• _Working data_:
• • • • •
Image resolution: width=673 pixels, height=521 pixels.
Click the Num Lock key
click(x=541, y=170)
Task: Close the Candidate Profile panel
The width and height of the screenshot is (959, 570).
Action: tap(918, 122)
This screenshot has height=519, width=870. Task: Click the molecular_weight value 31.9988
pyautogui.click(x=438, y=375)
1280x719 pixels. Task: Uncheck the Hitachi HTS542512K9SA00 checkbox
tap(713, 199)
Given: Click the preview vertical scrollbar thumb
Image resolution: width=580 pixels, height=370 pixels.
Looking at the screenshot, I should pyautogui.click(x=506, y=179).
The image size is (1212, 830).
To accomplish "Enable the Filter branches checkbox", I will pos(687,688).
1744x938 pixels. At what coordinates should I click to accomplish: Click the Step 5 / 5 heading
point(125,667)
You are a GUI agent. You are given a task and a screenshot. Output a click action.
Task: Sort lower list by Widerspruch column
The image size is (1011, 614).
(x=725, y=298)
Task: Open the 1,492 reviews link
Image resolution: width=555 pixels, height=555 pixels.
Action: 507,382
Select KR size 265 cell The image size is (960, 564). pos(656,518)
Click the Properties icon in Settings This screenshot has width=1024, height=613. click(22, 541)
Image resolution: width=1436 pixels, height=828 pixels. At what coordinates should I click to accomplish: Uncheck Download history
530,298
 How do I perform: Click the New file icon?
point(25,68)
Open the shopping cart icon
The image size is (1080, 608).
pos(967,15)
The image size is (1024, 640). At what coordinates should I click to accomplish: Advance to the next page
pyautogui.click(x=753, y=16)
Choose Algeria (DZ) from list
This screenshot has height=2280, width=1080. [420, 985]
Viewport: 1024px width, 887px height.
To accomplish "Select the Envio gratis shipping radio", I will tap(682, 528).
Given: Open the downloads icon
• • • • •
• _To do_:
Which of the lines above carry the string "will"? Copy every one.

• _Task solution_:
To accomplish "Enable the Filter branches checkbox", I will pos(687,688).
To accomplish "Select the Envio gratis shipping radio", I will tap(682, 528).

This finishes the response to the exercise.